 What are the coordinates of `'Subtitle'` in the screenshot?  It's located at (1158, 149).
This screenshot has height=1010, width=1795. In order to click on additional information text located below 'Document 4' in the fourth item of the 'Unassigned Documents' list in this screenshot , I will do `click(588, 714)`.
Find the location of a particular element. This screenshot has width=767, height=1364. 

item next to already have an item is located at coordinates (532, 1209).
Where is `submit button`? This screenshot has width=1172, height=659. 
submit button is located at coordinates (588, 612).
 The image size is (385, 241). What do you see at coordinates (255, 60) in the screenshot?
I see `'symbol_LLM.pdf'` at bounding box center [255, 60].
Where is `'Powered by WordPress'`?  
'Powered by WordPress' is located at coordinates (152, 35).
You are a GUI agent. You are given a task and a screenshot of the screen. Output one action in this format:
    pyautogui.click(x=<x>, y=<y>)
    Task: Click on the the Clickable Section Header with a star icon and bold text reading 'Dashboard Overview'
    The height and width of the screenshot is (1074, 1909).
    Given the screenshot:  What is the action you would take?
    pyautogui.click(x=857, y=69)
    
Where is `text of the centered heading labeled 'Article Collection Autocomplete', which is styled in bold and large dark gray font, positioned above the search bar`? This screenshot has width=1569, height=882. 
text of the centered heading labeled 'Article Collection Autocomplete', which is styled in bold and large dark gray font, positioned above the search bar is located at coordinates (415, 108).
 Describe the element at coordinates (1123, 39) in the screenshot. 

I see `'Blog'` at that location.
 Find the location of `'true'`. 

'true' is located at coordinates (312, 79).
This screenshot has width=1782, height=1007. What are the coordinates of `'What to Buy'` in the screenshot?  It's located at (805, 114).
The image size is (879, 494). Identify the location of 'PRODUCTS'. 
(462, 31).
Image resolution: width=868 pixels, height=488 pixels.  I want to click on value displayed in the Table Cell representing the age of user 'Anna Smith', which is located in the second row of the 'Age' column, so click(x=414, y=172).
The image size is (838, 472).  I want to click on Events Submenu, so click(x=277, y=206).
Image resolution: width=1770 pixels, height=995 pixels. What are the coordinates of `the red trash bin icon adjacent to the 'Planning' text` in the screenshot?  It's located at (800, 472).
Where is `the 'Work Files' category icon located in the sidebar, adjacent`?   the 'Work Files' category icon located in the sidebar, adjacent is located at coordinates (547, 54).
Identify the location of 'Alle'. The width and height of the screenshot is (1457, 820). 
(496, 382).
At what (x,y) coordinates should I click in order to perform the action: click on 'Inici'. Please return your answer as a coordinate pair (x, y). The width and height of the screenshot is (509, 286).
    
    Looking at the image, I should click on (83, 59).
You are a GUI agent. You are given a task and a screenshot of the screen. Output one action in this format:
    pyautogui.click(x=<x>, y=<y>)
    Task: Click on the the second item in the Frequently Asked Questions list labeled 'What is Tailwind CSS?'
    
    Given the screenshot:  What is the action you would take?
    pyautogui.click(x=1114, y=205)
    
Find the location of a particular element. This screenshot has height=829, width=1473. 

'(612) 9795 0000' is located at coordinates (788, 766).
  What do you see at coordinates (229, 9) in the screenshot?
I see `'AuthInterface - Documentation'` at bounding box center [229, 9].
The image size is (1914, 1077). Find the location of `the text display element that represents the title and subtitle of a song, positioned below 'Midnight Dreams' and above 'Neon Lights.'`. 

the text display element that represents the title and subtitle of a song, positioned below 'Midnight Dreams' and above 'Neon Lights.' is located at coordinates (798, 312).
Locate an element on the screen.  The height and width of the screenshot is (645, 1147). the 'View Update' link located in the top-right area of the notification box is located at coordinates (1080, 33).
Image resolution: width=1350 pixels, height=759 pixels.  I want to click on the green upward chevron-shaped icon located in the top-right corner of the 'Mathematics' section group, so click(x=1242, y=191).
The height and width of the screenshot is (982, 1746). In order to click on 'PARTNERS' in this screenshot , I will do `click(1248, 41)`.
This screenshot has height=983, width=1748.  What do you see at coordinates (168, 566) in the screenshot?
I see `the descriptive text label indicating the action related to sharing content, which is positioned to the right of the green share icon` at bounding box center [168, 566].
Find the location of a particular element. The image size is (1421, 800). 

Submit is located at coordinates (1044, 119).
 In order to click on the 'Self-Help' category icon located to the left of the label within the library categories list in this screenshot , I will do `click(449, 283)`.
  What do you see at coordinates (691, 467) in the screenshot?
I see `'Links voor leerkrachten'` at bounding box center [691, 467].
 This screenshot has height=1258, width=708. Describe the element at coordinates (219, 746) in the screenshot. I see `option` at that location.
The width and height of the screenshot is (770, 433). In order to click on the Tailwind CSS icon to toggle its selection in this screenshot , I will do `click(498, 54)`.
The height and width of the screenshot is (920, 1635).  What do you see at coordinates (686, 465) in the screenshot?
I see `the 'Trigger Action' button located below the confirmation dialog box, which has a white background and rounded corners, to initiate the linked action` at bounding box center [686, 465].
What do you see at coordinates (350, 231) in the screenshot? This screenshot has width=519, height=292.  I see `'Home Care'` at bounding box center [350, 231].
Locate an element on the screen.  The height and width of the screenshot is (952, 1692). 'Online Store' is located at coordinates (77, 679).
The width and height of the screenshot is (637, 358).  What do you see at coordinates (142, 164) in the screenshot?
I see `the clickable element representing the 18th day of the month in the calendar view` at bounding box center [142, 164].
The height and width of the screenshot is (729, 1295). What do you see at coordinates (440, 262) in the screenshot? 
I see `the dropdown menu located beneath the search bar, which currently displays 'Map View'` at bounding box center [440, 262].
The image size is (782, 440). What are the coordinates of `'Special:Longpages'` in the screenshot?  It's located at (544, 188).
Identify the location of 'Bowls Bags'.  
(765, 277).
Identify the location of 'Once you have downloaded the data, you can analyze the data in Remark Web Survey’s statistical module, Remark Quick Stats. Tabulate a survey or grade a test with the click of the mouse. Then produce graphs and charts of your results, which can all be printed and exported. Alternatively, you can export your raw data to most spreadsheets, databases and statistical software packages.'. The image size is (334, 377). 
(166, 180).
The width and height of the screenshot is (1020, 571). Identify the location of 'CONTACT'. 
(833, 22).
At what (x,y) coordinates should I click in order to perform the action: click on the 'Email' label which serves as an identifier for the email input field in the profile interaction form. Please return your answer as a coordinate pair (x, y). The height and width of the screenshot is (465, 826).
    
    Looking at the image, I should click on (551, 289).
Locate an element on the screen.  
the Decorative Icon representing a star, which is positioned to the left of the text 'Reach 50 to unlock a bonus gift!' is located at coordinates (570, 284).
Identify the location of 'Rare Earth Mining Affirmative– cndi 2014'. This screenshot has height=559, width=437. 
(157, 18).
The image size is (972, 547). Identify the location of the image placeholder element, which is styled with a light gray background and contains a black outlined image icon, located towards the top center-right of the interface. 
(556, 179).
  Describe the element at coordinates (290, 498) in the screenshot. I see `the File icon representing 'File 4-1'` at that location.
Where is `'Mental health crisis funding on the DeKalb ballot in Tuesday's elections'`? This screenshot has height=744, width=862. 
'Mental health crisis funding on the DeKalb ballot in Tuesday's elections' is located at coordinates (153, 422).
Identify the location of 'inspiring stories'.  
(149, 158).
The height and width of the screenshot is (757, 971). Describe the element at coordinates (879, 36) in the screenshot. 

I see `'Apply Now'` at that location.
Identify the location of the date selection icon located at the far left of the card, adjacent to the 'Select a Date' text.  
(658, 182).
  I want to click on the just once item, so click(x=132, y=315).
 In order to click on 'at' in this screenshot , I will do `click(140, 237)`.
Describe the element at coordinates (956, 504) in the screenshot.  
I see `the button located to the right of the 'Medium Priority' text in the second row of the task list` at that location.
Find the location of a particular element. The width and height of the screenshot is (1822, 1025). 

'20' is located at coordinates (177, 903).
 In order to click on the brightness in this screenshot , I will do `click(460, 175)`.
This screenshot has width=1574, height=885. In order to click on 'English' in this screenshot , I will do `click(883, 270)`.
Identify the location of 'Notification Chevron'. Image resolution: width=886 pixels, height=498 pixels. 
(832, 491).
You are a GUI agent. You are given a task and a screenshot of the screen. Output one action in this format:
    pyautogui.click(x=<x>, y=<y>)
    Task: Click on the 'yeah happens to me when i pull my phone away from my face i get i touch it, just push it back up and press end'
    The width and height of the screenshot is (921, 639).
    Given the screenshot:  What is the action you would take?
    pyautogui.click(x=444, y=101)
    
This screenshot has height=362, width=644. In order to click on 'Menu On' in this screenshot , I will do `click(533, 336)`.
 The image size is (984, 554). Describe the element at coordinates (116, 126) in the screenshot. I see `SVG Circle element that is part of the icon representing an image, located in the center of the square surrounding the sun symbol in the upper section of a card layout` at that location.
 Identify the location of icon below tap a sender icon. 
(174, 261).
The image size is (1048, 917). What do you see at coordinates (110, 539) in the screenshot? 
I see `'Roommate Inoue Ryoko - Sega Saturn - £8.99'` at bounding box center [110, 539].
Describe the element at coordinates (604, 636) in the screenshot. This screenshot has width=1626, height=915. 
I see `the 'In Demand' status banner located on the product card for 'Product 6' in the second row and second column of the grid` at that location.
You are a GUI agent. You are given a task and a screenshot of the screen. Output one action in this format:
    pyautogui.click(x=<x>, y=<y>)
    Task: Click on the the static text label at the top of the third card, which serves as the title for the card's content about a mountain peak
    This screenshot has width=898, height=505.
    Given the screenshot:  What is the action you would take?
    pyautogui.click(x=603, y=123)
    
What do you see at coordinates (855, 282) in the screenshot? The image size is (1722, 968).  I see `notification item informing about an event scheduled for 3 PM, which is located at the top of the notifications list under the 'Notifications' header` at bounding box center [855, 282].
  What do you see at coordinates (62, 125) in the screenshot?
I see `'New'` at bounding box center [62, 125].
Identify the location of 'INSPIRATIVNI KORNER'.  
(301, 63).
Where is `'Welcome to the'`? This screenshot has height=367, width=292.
- - - -
Reproduce verbatim the lines of the entries above, starting at the first line and ending at the line containing "coordinates (152, 35).", with both of those lines included.

__Solved problem__:
 What are the coordinates of `'Subtitle'` in the screenshot?  It's located at (1158, 149).
This screenshot has height=1010, width=1795. In order to click on additional information text located below 'Document 4' in the fourth item of the 'Unassigned Documents' list in this screenshot , I will do `click(588, 714)`.
Find the location of a particular element. This screenshot has width=767, height=1364. 

item next to already have an item is located at coordinates (532, 1209).
Where is `submit button`? This screenshot has width=1172, height=659. 
submit button is located at coordinates (588, 612).
 The image size is (385, 241). What do you see at coordinates (255, 60) in the screenshot?
I see `'symbol_LLM.pdf'` at bounding box center [255, 60].
Where is `'Powered by WordPress'`?  
'Powered by WordPress' is located at coordinates (152, 35).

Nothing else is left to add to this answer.